[Article start]

When a user submits an incomplete domain name to a web browser in its address bar input field, some web browsers automatically try adding the prefix "www" to the beginning of it and possibly ".com", ".org" and ".net" at the end, depending on what might be missing. For example, entering 'microsoft' may be transformed to http://www.microsoft.com/ and 'openoffice' to http://www.openoffice.org. This feature started appearing in early versions of Firefox, when it still had the working title 'Firebird' in early 2003, from an earlier practice in browsers such as Lynx.^[39]^{[unreliable source?]} It is reported that Microsoft was granted a US patent for the same idea in 2008, but only for mobile devices.^[40]

In English, www is usually read as double-u double-u double-u.^[41] Some users pronounce it dub-dub-dub, particularly in New Zealand. Stephen Fry, in his "Podgrams" series of podcasts, pronounces it wuh wuh wuh.^[42] The English writer Douglas Adams once quipped in The Independent on Sunday (1999): "The World Wide Web is the only thing I know of whose shortened form takes three times longer to say than what it's short for".^[43] In Mandarin Chinese, World Wide Web is commonly translated via a phono-semantic matching to wàn wéi wǎng (万维网), which satisfies www and literally means "myriad dimensional net",^[44]^{[better source needed]} a translation that reflects the design concept and proliferation of the World Wide Web. Tim Berners-Lee's web-space states that World Wide Web is officially spelled as three separate words, each capitalised, with no intervening hyphens.^[45] Use of the www prefix has been declining, especially when Web 2.0 web applications sought to brand their domain names and make them easily pronounceable.^[46] As the mobile Web grew in popularity, services like Gmail.com, Outlook.com, Myspace.com, Facebook.com and Twitter.com are most often mentioned without adding "www." (or, indeed, ".com") to the domain.

Scheme specifiers

The scheme specifiers http:// and https:// at the start of a web URI refer to Hypertext Transfer Protocol or HTTP Secure, respectively. They specify the communication protocol to use for the request and response. The HTTP protocol is fundamental to the operation of the World Wide Web, and the added encryption layer in HTTPS is essential when browsers send or retrieve confidential data, such as passwords or banking information. Web browsers usually automatically prepend http:// to user-entered URIs, if omitted.

Web security

For criminals, the Web has become a venue to spread malware and engage in a range of cybercrimes, including identity theft, fraud, espionage and intelligence gathering.^[47] Web-based vulnerabilities now outnumber traditional computer security concerns,^[48]^[49] and as measured by Google, about one in ten web pages may contain malicious code.^[50] Most web-based attacks take place on legitimate websites, and most, as measured by Sophos, are hosted in the United States, China and Russia.^[51] The most common of all malware threats is SQL injection attacks against websites.^[52] Through HTML and URIs, the Web was vulnerable to attacks like cross-site scripting (XSS) that came with the introduction of JavaScript^[53] and were exacerbated to some degree by Web 2.0 and Ajax web design that favours the use of scripts.^[54] Today by one estimate, 70% of all websites are open to XSS attacks on their users.^[55] Phishing is another common threat to the Web. "SA, the Security Division of EMC, today announced the findings of its January 2013 Fraud Report, estimating the global losses from phishing at $1.5 Billion in 2012".^[56] Two of the well-known phishing methods are Covert Redirect and Open Redirect.

[Article end]
[Dataset content start]

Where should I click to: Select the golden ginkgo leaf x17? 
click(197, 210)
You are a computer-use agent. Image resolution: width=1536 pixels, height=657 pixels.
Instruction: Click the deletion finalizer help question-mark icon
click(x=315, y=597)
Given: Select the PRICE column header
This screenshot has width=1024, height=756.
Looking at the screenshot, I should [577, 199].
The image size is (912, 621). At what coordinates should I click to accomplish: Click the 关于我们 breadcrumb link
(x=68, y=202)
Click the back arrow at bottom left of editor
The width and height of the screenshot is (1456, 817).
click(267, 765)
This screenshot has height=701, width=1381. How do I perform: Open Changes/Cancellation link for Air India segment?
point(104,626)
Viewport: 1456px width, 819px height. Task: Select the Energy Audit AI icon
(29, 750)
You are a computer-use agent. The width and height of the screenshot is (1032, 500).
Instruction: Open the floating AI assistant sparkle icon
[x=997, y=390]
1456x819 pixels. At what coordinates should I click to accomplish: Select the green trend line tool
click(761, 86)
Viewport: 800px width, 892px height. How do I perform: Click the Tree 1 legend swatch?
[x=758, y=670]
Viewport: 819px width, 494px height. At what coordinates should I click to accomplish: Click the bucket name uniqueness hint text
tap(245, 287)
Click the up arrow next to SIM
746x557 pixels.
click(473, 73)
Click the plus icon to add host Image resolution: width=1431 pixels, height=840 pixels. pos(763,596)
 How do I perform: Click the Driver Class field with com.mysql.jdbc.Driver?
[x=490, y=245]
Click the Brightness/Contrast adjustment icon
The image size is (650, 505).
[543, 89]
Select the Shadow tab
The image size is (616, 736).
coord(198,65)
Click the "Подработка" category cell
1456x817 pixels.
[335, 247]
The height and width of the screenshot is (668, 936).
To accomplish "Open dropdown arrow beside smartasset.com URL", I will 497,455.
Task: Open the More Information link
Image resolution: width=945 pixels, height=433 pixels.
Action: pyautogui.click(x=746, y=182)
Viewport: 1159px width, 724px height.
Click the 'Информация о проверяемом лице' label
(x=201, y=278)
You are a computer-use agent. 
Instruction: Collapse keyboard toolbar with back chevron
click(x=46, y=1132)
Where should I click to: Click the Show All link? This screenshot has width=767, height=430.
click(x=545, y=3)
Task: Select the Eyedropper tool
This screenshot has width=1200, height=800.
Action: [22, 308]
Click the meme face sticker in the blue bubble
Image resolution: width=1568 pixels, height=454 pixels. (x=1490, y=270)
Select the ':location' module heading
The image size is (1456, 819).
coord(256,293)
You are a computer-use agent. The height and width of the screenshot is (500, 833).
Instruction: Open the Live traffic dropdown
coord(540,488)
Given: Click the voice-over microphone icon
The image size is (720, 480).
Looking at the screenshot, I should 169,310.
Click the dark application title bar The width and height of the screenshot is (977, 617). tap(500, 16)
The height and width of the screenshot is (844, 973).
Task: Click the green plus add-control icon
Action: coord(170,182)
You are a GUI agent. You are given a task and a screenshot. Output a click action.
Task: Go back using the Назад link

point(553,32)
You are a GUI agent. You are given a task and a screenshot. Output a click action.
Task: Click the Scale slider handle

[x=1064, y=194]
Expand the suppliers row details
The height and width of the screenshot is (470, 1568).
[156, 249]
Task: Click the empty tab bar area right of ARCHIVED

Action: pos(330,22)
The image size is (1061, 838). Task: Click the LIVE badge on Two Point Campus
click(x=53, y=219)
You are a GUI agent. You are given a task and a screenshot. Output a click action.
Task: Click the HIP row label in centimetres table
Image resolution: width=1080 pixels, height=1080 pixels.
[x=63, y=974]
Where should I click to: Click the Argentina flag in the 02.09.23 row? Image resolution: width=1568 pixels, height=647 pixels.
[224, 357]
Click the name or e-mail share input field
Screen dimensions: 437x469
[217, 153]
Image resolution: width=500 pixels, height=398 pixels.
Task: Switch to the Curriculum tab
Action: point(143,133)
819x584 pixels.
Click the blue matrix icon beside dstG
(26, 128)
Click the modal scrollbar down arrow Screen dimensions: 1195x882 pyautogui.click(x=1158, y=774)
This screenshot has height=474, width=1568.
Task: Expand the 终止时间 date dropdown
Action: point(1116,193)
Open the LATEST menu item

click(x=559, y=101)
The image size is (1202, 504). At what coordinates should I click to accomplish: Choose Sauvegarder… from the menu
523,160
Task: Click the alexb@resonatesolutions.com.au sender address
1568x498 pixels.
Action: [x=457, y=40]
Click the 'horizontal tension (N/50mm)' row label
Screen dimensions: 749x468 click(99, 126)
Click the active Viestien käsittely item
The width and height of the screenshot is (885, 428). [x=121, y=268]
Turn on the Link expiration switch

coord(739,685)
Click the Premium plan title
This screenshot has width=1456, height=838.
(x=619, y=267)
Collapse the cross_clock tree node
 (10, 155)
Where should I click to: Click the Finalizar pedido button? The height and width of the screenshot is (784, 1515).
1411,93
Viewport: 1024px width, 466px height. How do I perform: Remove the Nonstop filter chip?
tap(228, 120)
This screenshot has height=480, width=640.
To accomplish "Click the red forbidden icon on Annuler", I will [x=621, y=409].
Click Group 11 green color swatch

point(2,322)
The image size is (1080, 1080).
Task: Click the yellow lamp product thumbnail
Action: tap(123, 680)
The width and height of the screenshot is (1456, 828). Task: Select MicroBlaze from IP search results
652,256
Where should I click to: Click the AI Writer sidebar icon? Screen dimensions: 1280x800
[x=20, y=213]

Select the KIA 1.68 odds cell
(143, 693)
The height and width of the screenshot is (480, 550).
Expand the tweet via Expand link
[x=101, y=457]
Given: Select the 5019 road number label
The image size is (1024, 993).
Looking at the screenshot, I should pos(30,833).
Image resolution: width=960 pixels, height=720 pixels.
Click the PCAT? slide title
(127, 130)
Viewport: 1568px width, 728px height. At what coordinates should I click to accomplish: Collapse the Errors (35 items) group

[Dataset content end]

**Stated task 1:**
According to the World Wide Web article, what is the most common of all malware threats?
**Stated task 2:**
Write the next part of the World Wide Web article, picking up after its last sentence.

**Written answer 1:**
SQL injection attacks against websites.

**Written answer 2:**
Proposed solutions vary. Large security companies like McAfee already design governance and compliance suites to meet post-9/11 regulations,^[57] and some, like Finjan have recommended active real-time inspection of programming code and all content regardless of its source.^[47] Some have argued that for enterprises to see Web security as a business opportunity rather than a cost centre,^[58] while others call for "ubiquitous, always-on digital rights management" enforced in the infrastructure to replace the hundreds of companies that secure data and networks.^[59] Jonathan Zittrain has said users sharing responsibility for computing safety is far preferable to locking down the Internet.^[60]

Privacy

Every time a client requests a web page, the server can identify the request's IP address and usually logs it. Also, unless set not to do so, most web browsers record requested web pages in a viewable history feature, and usually cache much of the content locally. Unless the server-browser communication uses HTTPS encryption, web requests and responses travel in plain text across the Internet and can be viewed, recorded, and cached by intermediate systems. When a web page asks for, and the user supplies, personally identifiable information—such as their real name, address, e-mail address, etc.—web-based entities can associate current web traffic with that individual. If the website uses HTTP cookies, username and password authentication, or other tracking techniques, it can relate other web visits, before and after, to the identifiable information provided. In this way it is possible for a web-based organization to develop and build a profile of the individual people who use its site or sites. It may be able to build a record for an individual that includes information about their leisure activities, their shopping interests, their profession, and other aspects of their demographic profile. These profiles are obviously of potential interest to marketeers, advertisers and others. Depending on the website's terms and conditions and the local laws that apply information from these profiles may be sold, shared, or passed to other organizations without the user being informed. For many ordinary people, this means little more than some unexpected e-mails in their in-box or some uncannily relevant advertising on a future web page. For others, it can mean that time spent indulging an unusual interest can result in a deluge of further targeted marketing that may be unwelcome. Law enforcement, counter terrorism, and espionage agencies can also identify, target and track individuals based on their interests or proclivities on the Web.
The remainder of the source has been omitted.